Available records =>
BEGIN

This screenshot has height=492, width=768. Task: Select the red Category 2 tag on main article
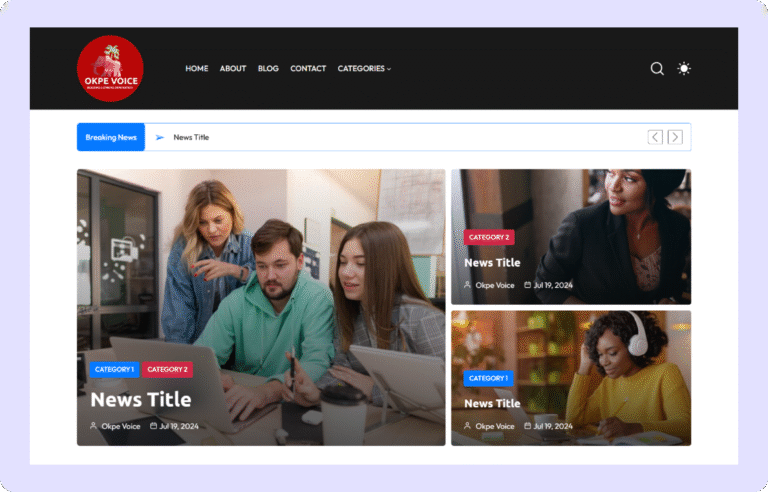(167, 369)
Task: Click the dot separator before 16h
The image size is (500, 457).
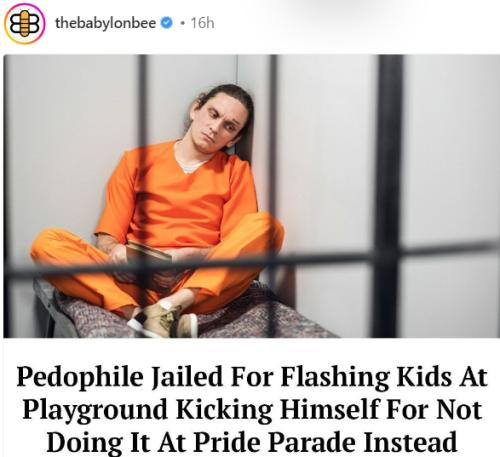Action: 182,23
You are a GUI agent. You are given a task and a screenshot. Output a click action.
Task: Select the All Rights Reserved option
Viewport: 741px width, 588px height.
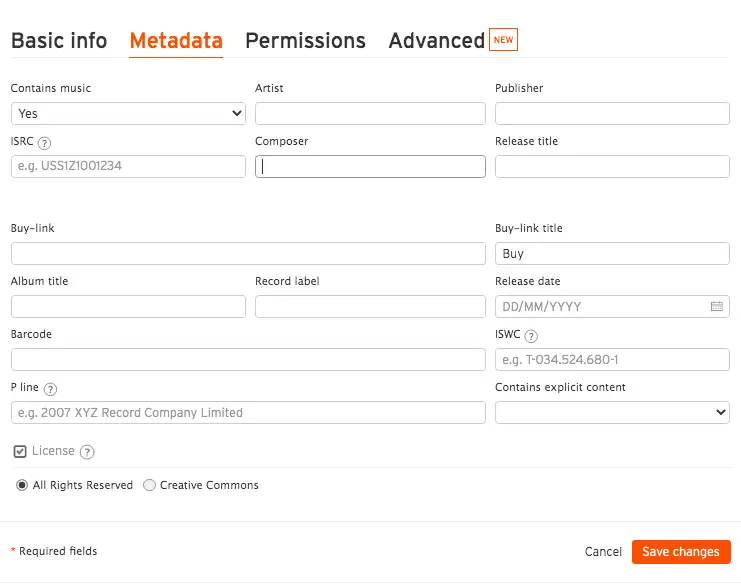pyautogui.click(x=22, y=485)
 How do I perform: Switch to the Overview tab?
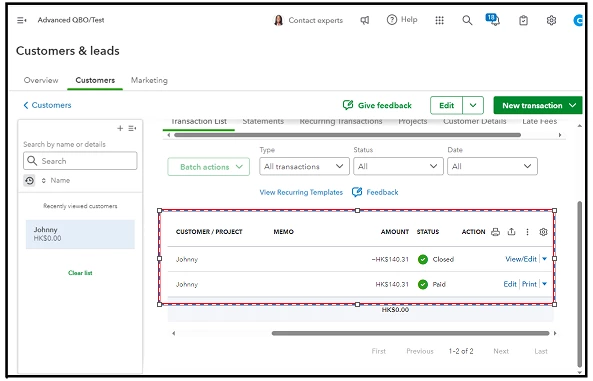point(41,80)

END

What is needed =>
Lines from the start of the material through the line containing "Task: Select the All Rights Reserved option" are to be restated word for word; no picture may be included.

Exercise solution =>
This screenshot has height=492, width=768. Task: Select the red Category 2 tag on main article
(167, 369)
Task: Click the dot separator before 16h
The image size is (500, 457).
Action: 182,23
You are a GUI agent. You are given a task and a screenshot. Output a click action.
Task: Select the All Rights Reserved option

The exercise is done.